「あじび研究所」シリーズ03ーA.H.マハヴァル「切望」1966年

期間
2018年9月20日 (木) 〜 2018年12月25日 (火)
会場

アジアギャラリー

あじび研究所へようこそ

あじびが所蔵する約2900点のコレクションから1作品を掘り下げて紹介する企画「あじび研究所」。

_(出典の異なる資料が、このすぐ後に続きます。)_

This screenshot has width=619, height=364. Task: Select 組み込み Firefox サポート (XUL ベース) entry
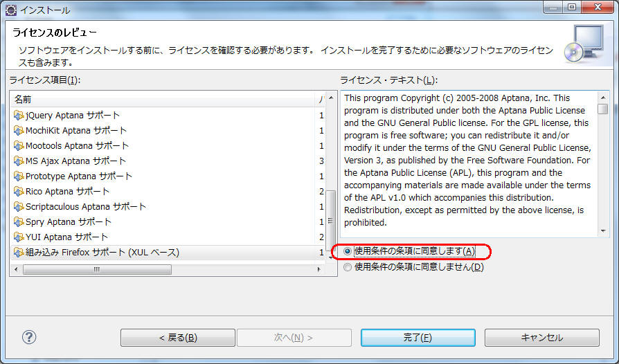pyautogui.click(x=102, y=253)
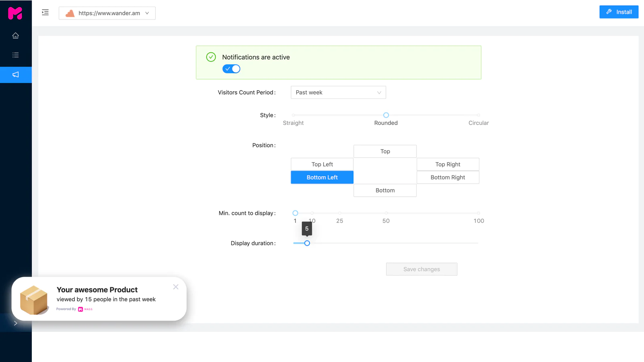644x362 pixels.
Task: Toggle the Notifications are active switch
Action: (x=231, y=69)
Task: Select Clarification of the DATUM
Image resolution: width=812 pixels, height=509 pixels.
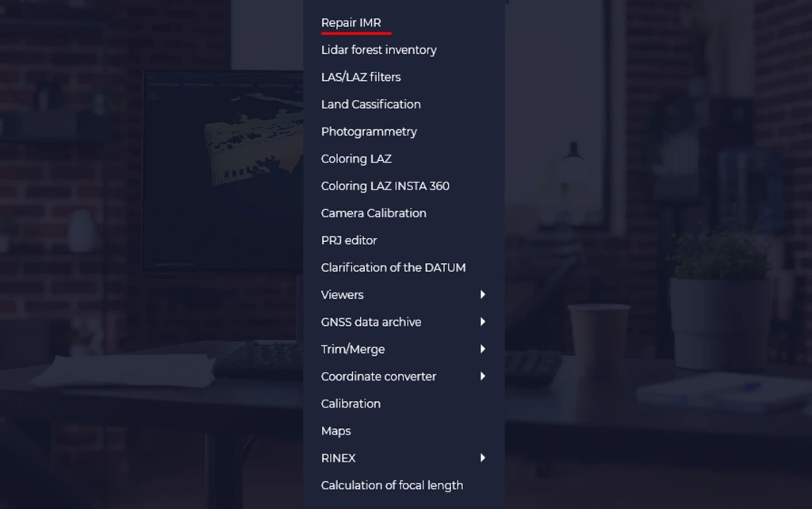Action: (x=393, y=268)
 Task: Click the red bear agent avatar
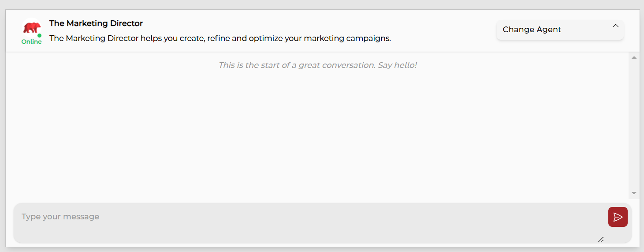31,28
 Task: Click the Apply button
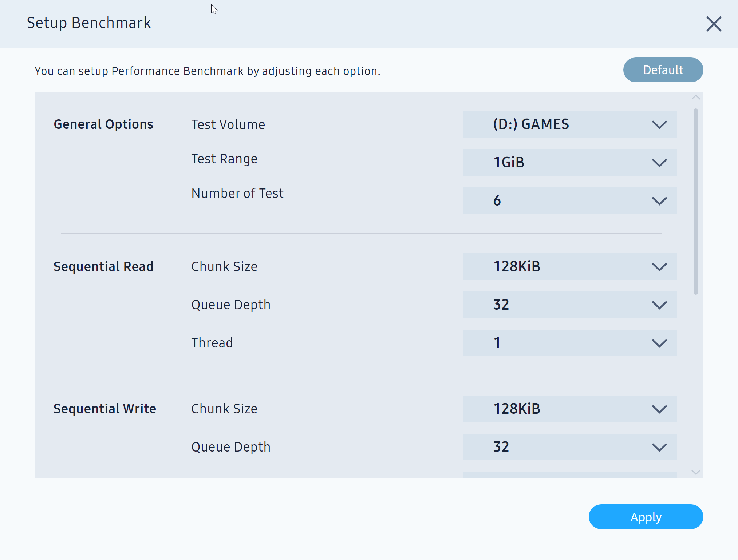[x=646, y=517]
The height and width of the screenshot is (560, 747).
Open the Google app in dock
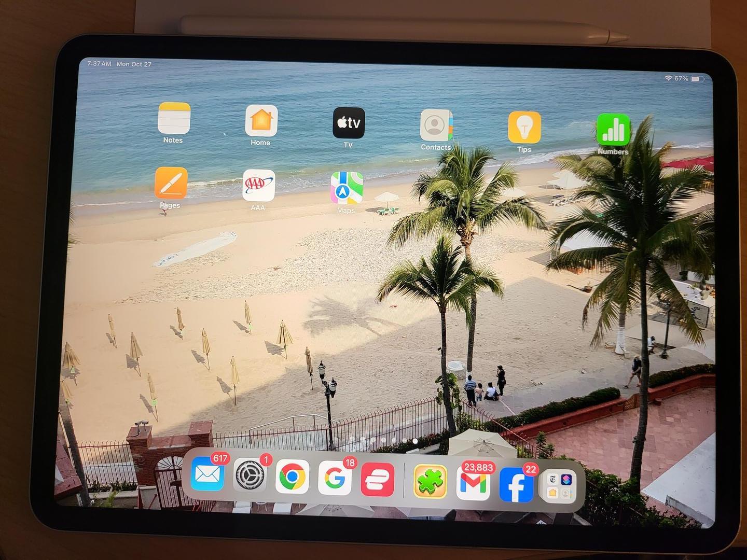(x=335, y=478)
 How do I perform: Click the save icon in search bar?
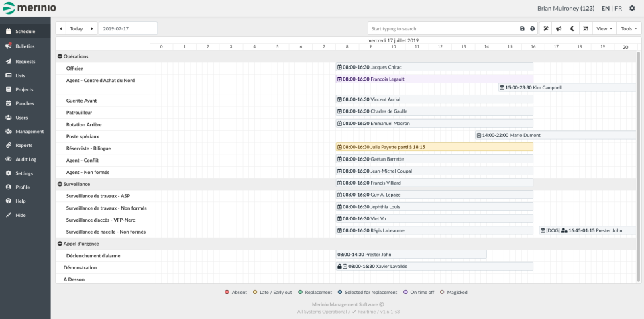tap(523, 29)
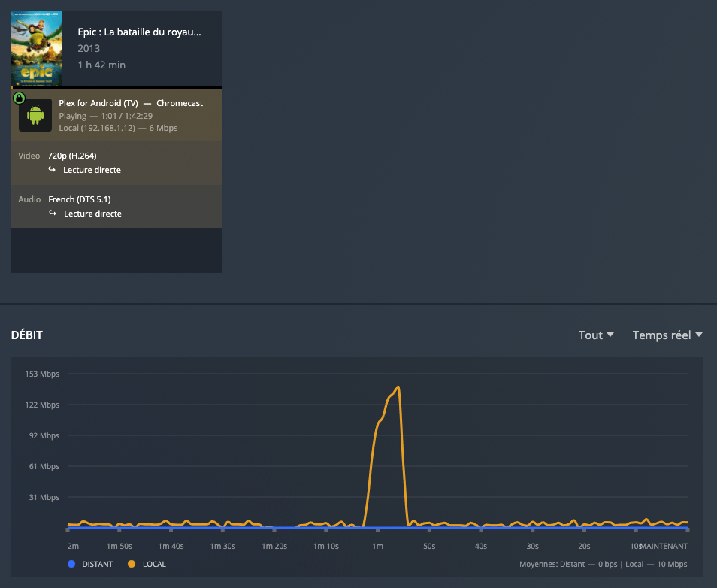This screenshot has width=717, height=588.
Task: Click the Android player icon
Action: [35, 115]
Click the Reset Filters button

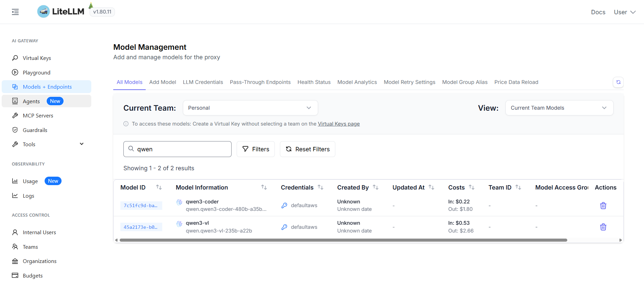point(307,149)
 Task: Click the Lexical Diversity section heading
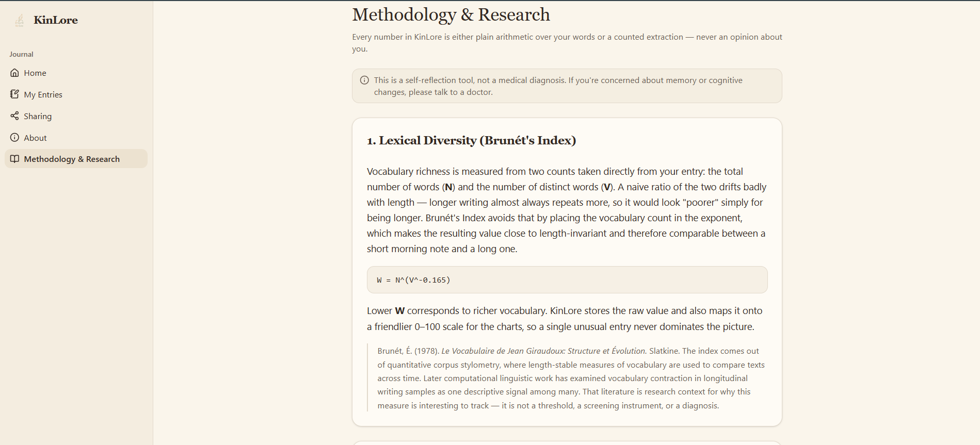(x=471, y=140)
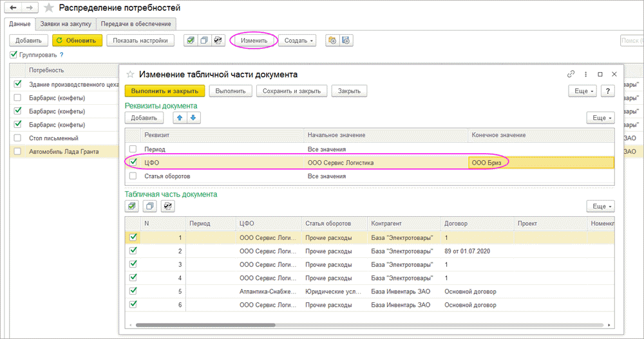Click the move up arrow in Реквизиты документа

181,118
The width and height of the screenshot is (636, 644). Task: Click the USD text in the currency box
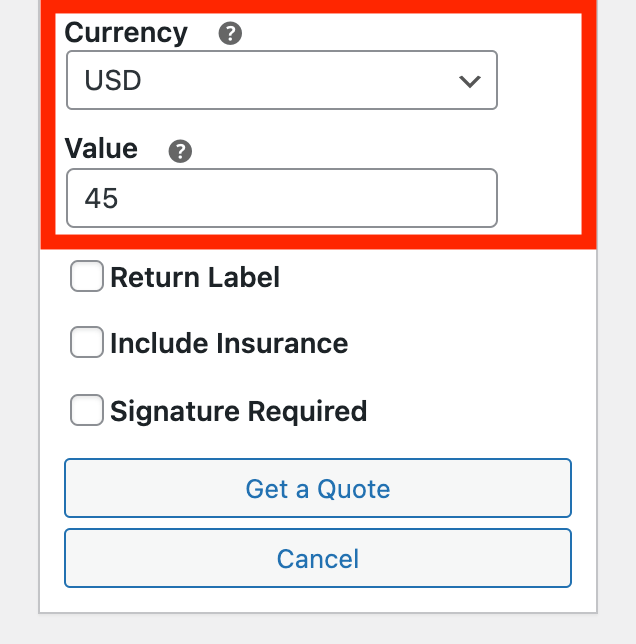pyautogui.click(x=113, y=81)
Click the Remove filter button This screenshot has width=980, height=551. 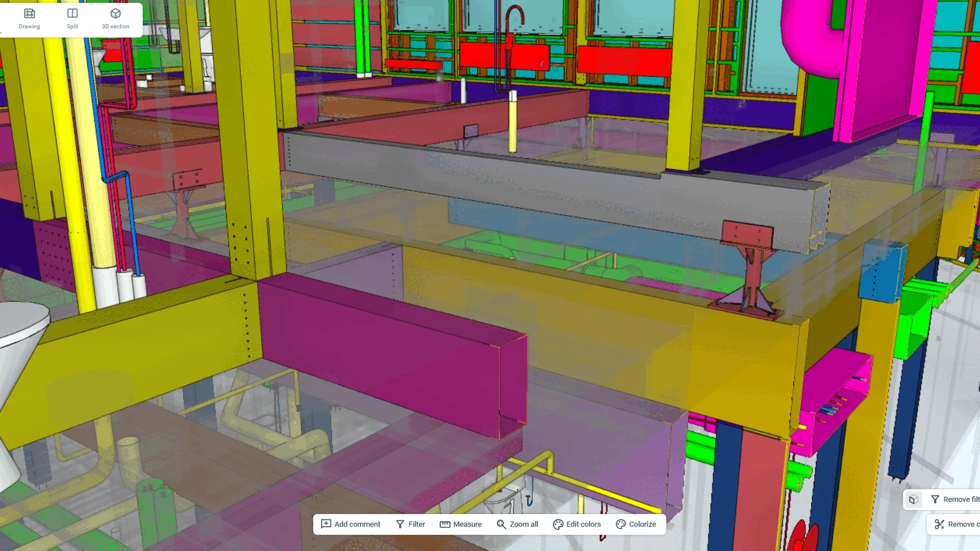click(x=955, y=500)
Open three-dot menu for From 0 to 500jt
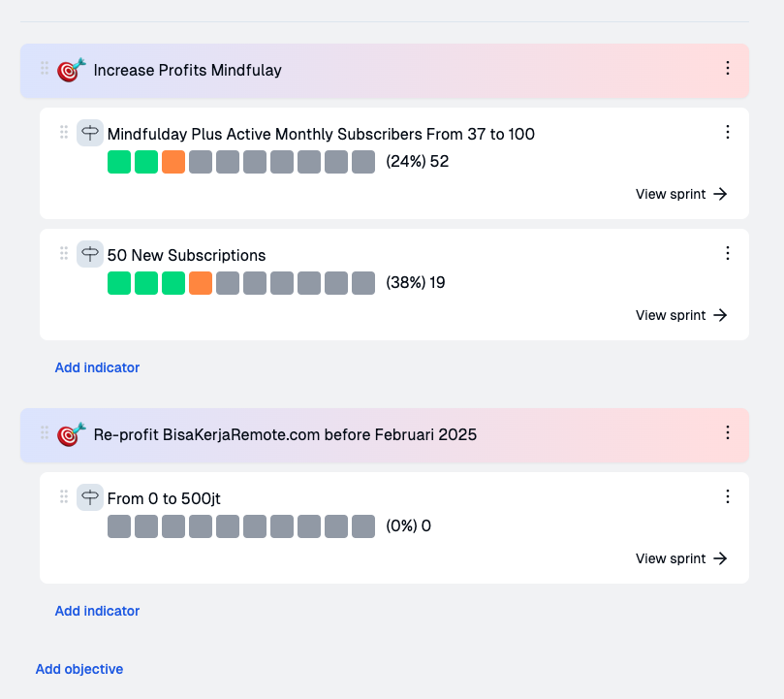 point(727,496)
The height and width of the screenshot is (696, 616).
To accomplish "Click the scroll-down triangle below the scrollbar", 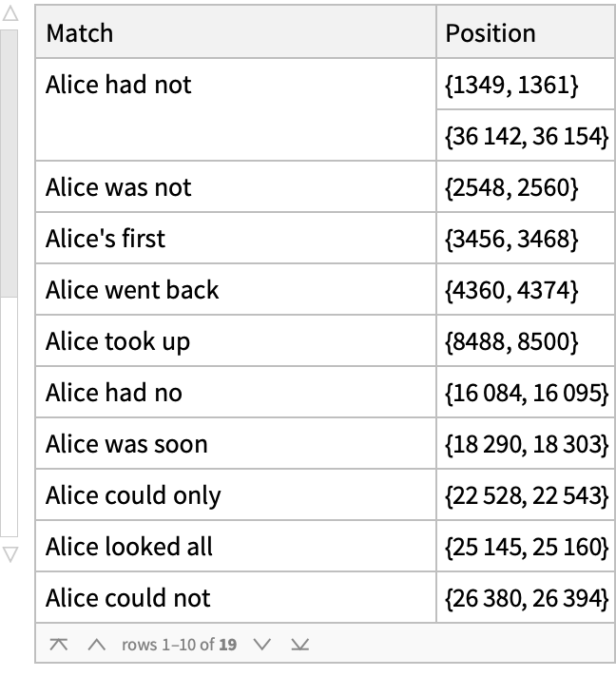I will pyautogui.click(x=10, y=553).
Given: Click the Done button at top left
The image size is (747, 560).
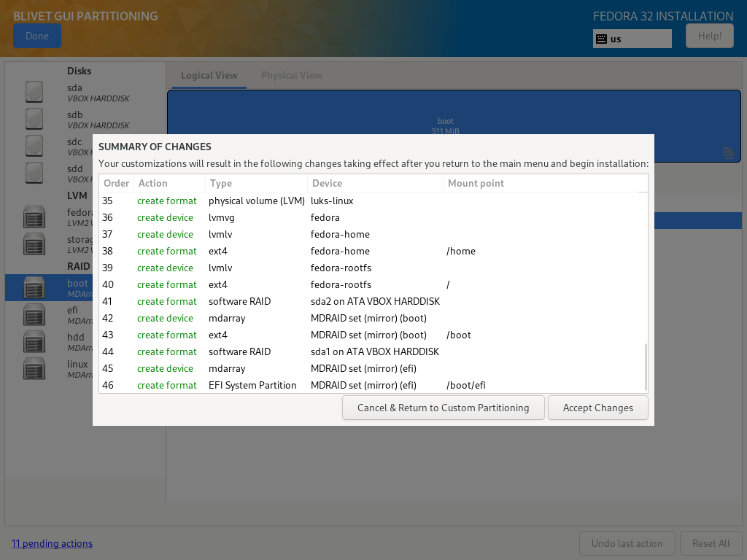Looking at the screenshot, I should 37,36.
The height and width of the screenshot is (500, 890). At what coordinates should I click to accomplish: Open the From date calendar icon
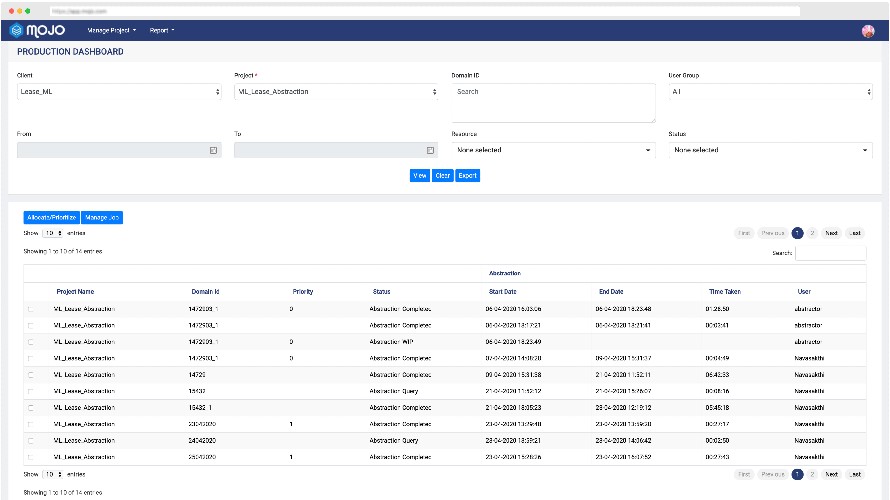(x=213, y=150)
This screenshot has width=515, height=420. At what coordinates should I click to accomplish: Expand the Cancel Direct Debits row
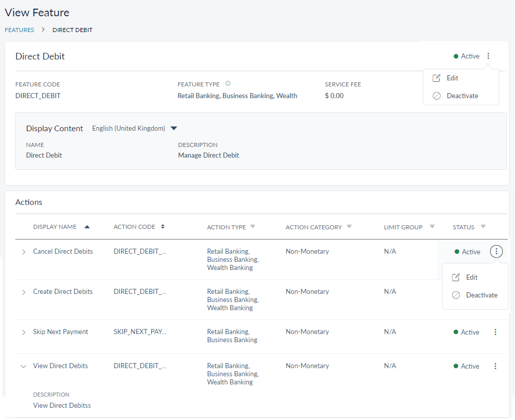[23, 252]
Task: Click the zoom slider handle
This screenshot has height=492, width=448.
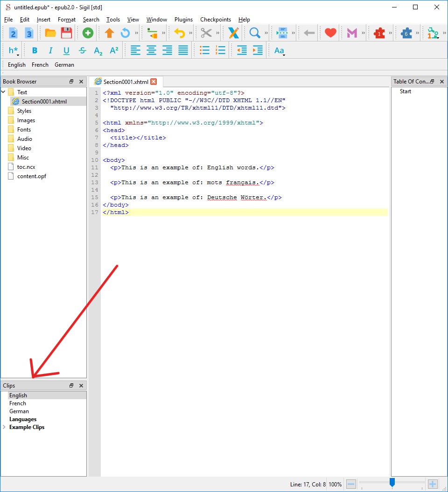Action: (392, 483)
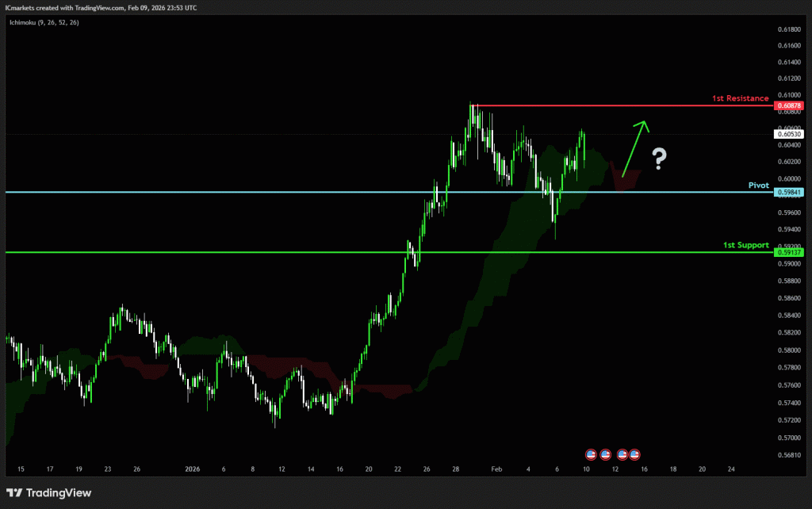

3回目の今回は1966年にパキスタンで上映された大ヒット映画「切望」のポスターです。美術館のコレクションは、1点1点が、国や地域、時代を語るうえで欠かかせない存在です。本コーナーでは、普段のコレクション展の中では語りつくすことのできない、作者の意図や制作背景について、パネルや参考資料を交えながらより深く迫っていきたいと思います。「観る」作品から「読み解く」作品へ、新たなコレクション体験をお楽しみください。

 

A.H. マハヴァル(パキスタン)《切望》リトグラフ・紙、

1966年パキスタンのカラーチーで製作された映画「切望」(1966年)は、パキスタンでは75週間連続興行収入1位を達成し、南アジア全域で大ヒットした映画です。本作は映画ポスターを専門とする画家のA.H.マハヴァルが手掛けたもので、中央で寄り添う男女は、主演男優のワヒード・ムラッドと主演女優のズィバ。背景の林は、ヒロインが住むパキスタン北部の避暑地マリーの山あいです。ここでくりひろげられる悲恋を暗示するかのうように、モスグリーンを基調とした淡い色合いで、原画の濃淡や柔らかさが再現できるリトグラフの技法で刷られています。 当館では、本作を含め、1960-90年代のパキスタン映画のポスターを約100点所蔵しています。そのきっかけは、パキスタン、カラーチー生まれの現代美術作家ドゥリヤ・カジが収集している映画ポスターでした。彼女は日常生活のなかの生命力にあふれた大衆美術に惹かれ、自身の作品にそうした要素を取り入れると同時に、映画ポスターの収集と研究をしていたのです。その後、当館では、彼女の協力を得て2006年に「生活とアートⅣ ロリウッド!―パキスタンの映画ポスター」展を開催しましたが、そこで紹介した一部を当館で所蔵することになったのです。